Publié le par Gerome


L'entente entre les nations est de plus en plus difficile lorsqu'il s'agit d'instaurer des règles et d'imposer des lois en matière d'environnement. D'un côté il y a ceux qui sont soucieux de l'avenir de la Terre et de leurs enfants et qui également craignent pour leur santé et leur sécurité et de l'autre il y a ceux qui sont soucieux d'accroître leurs bénéfices et de sans cesse améliorer leur confort de vie. Cette deuxième catégorie de personnes refuse de se projeter dans le futur et d'appréhender les conséquences de leurs actes, ces personnes là creusent nos tombes petit à petit.

BANGKOK (Reuters)
La troisième réunion du Groupe intergouvernemental d'experts sur l'évolution du climat (GIEC), qui se tient à Bangkok, pourrait s'embourber à cause du dépôt d'environ 1.500 amendements par les représentants chinois, estime un délégué de haut rang participant à la conférence.

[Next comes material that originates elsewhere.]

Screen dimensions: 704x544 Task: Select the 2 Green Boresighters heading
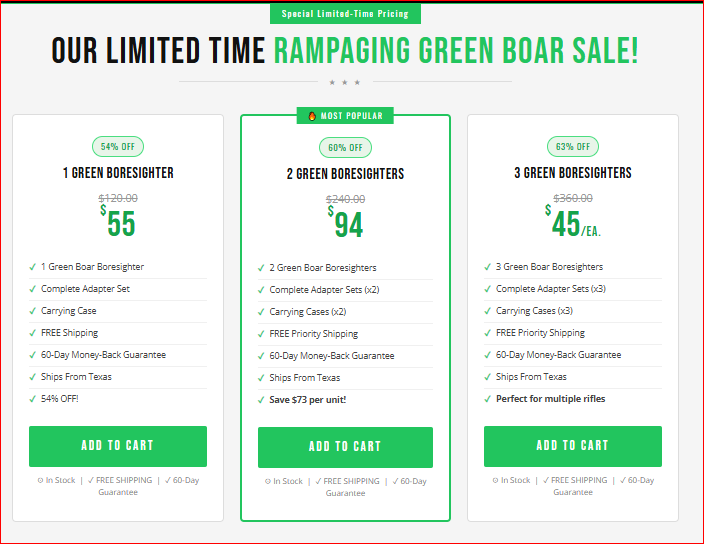coord(345,174)
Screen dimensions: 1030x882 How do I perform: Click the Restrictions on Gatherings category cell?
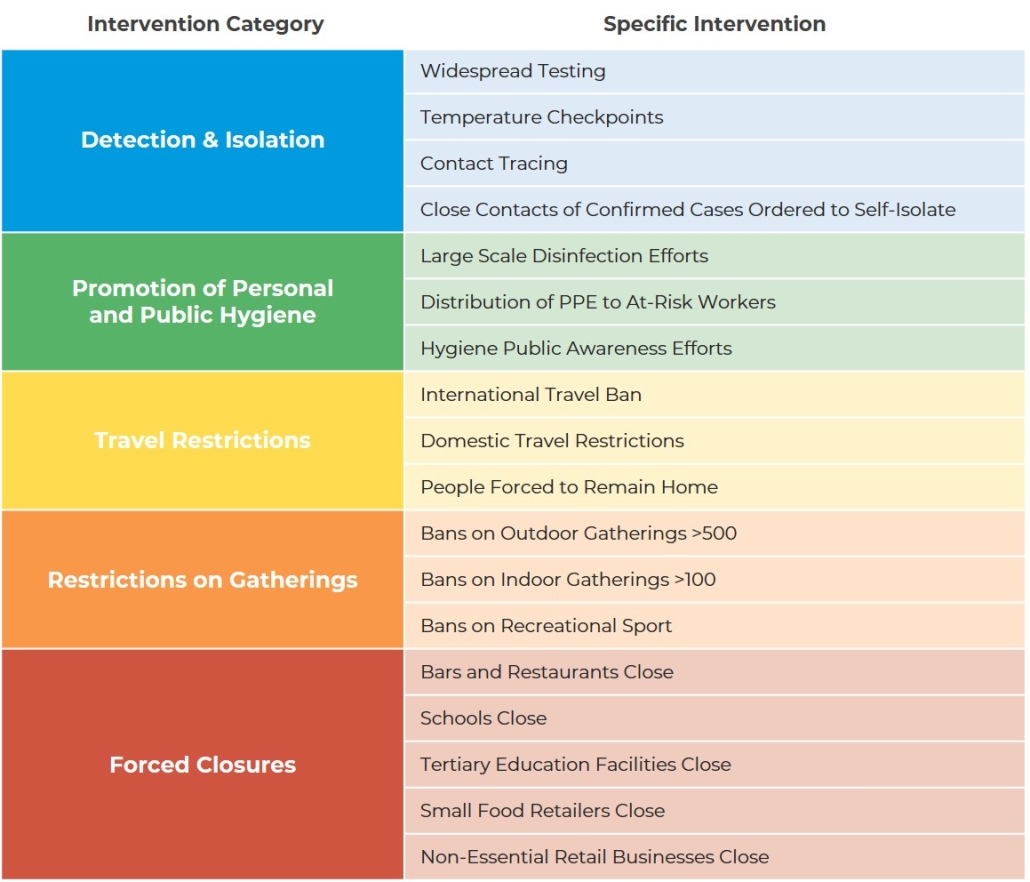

Depuis lundi, une centaine de pays tentent de se mettre d'accord sur les termes d'un texte devant déterminer la marche à suivre pour juguler le changement climatique.
Cette réunion est la troisième à se tenir cette année après celle de Paris, en février, où le point à été fait sur les recherches scientifiques, et celle de Bruxelles, début avril, où les experts s'étaient interrogés sur les conséquences du réchauffement climatique.

Les représentants chinois insistent pour que le texte final comporte un paragraphe indiquant que les nations indutrialisées devaient être tenues pour responsable de la plupart des émissions de gaz à effet de serre dans l'atmosphère.
"Ils veulent une déclaration qui évalue à 75% la part de responsabilité de ces pays", explique un délégué qui a souhaité conserver l'anonymat.
"Mais ils ne veulent pas d'une déclaration qui affirmerait que cette proportion s'atténue. Dans les années 70, la proportion cumulée était de 90%, aujourd'hui elle n'est plus que de 77%. Ils ne veulent pas entendre parler de ces chiffres. Ils ne veulent évoquer que ceux qui les arrangent."

Ces revendication pourraient inciter d'autres pays à tenter d'insérer des clauses supplémentaires qui pourraient vider le texte final de sa substance.
"La question du coût des réductions d'émission pourrait être édulcorée", a poursuivi le délégué.
Selon le rapport soumis aux délégués réunis à Bangkok, la stabilisation des émissions de gaz à effet de serre coûterait en 2030 entre 0,2% et 3% du PIB mondial.

Désolé pour le copié/collé mais la dépêche me paraissait trop importante pour ne pas la publier.